» **Aim**:
Write the lines of the records as a JSON list of strings, one string per line, with blank lines omitted. Start at the line containing "トップページ (108, 1075)" and end at the line containing "Cursussen & Trainingen (216, 81)", including both.

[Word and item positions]
+-------+

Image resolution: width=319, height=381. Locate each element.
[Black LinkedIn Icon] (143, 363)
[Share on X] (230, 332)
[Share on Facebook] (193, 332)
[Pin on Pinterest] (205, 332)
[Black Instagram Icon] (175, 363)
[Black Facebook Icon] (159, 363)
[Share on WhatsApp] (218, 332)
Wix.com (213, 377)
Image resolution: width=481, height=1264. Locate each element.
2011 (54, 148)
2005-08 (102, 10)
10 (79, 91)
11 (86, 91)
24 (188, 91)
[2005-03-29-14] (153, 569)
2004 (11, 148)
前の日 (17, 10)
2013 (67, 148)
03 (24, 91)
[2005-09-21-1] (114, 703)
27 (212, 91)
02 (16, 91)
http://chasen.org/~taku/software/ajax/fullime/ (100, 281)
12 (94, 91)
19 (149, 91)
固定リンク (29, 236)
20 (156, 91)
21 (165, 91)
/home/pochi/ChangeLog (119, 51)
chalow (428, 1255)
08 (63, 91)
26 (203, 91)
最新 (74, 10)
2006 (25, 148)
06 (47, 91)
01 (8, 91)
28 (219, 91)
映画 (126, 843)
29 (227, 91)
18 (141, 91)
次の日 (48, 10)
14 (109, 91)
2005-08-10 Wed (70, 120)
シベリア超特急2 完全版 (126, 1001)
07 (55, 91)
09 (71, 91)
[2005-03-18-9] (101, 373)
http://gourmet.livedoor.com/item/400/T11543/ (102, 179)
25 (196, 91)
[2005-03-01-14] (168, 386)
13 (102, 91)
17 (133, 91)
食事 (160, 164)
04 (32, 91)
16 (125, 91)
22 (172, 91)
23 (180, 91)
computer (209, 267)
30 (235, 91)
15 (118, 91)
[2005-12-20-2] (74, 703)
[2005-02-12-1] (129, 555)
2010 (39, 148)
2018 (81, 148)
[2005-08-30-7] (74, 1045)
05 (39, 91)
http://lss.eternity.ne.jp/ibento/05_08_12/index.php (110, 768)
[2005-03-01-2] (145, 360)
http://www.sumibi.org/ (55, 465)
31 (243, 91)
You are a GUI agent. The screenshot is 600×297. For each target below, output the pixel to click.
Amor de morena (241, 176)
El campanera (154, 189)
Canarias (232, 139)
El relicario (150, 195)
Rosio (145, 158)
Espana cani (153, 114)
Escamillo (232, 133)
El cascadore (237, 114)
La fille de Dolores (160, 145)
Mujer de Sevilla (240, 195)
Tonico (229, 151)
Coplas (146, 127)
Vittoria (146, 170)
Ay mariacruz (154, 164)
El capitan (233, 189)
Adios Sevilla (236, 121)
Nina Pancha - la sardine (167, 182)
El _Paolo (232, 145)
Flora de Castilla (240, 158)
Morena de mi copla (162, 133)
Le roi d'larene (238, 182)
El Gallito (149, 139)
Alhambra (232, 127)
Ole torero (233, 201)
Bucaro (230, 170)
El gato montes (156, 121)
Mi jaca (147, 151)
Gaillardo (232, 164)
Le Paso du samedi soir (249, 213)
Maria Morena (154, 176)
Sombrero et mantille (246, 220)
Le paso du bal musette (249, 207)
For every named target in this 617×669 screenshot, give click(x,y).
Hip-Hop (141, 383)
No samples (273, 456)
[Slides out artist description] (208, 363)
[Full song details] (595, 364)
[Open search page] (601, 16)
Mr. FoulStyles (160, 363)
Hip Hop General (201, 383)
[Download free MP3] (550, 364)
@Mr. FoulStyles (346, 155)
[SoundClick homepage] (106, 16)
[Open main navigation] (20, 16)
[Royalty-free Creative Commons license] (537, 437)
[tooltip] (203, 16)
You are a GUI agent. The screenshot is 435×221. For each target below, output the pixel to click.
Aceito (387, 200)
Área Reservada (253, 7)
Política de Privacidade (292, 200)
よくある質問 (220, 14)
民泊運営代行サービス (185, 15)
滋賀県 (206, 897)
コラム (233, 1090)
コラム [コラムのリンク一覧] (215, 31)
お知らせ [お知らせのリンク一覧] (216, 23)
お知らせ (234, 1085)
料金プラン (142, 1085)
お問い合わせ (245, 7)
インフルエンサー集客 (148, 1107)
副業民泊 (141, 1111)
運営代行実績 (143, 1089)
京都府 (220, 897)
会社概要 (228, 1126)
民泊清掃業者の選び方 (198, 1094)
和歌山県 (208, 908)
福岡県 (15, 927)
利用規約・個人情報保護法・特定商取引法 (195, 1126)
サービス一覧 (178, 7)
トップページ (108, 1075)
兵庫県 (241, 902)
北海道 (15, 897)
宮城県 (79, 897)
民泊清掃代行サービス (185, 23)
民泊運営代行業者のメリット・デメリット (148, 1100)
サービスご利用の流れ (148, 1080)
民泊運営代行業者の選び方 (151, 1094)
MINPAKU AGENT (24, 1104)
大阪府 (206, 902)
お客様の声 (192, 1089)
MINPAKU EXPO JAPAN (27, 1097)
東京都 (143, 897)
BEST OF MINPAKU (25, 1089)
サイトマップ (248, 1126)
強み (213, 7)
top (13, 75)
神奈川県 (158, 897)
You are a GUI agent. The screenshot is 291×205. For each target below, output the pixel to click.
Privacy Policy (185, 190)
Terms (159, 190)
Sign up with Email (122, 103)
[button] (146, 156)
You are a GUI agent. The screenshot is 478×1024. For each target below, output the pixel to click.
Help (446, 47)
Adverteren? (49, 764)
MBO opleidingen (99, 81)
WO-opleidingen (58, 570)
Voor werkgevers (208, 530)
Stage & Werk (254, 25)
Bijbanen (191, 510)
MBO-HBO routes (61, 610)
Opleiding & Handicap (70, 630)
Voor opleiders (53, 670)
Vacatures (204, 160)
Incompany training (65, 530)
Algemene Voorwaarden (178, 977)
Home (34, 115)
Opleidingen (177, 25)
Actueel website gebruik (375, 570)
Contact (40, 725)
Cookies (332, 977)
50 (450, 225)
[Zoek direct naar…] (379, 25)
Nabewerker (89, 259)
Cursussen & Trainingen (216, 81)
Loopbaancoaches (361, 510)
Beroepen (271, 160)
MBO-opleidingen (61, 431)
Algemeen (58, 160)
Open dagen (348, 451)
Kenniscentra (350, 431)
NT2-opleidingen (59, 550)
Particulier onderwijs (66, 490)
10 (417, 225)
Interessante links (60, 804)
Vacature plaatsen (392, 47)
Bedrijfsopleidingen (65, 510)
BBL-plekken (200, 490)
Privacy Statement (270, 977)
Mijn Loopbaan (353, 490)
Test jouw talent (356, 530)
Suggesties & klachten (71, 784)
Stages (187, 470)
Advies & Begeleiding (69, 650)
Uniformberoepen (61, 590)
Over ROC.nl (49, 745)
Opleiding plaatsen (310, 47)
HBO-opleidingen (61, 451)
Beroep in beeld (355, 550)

+-------+

» **Task solution**:
[
  "トップページ (108, 1075)",
  "兵庫県 (241, 902)",
  "北海道 (15, 897)",
  "宮城県 (79, 897)",
  "民泊清掃代行サービス (185, 23)",
  "民泊運営代行業者のメリット・デメリット (148, 1100)",
  "サービスご利用の流れ (148, 1080)",
  "民泊運営代行業者の選び方 (151, 1094)",
  "MINPAKU AGENT (24, 1104)",
  "大阪府 (206, 902)",
  "お客様の声 (192, 1089)",
  "MINPAKU EXPO JAPAN (27, 1097)",
  "東京都 (143, 897)",
  "BEST OF MINPAKU (25, 1089)",
  "サイトマップ (248, 1126)",
  "強み (213, 7)",
  "top (13, 75)",
  "神奈川県 (158, 897)",
  "You are a GUI agent. The screenshot is 291×205. For each target below, output the pixel to click.",
  "Privacy Policy (185, 190)",
  "Terms (159, 190)",
  "Sign up with Email (122, 103)",
  "[button] (146, 156)",
  "You are a GUI agent. The screenshot is 478×1024. For each target below, output the pixel to click.",
  "Help (446, 47)",
  "Adverteren? (49, 764)",
  "MBO opleidingen (99, 81)",
  "WO-opleidingen (58, 570)",
  "Voor werkgevers (208, 530)",
  "Stage & Werk (254, 25)",
  "Bijbanen (191, 510)",
  "MBO-HBO routes (61, 610)",
  "Opleiding & Handicap (70, 630)",
  "Voor opleiders (53, 670)",
  "Vacatures (204, 160)",
  "Incompany training (65, 530)",
  "Algemene Voorwaarden (178, 977)",
  "Home (34, 115)",
  "Opleidingen (177, 25)",
  "Actueel website gebruik (375, 570)",
  "Contact (40, 725)",
  "Cookies (332, 977)",
  "50 (450, 225)",
  "[Zoek direct naar…] (379, 25)",
  "Nabewerker (89, 259)",
  "Cursussen & Trainingen (216, 81)"
]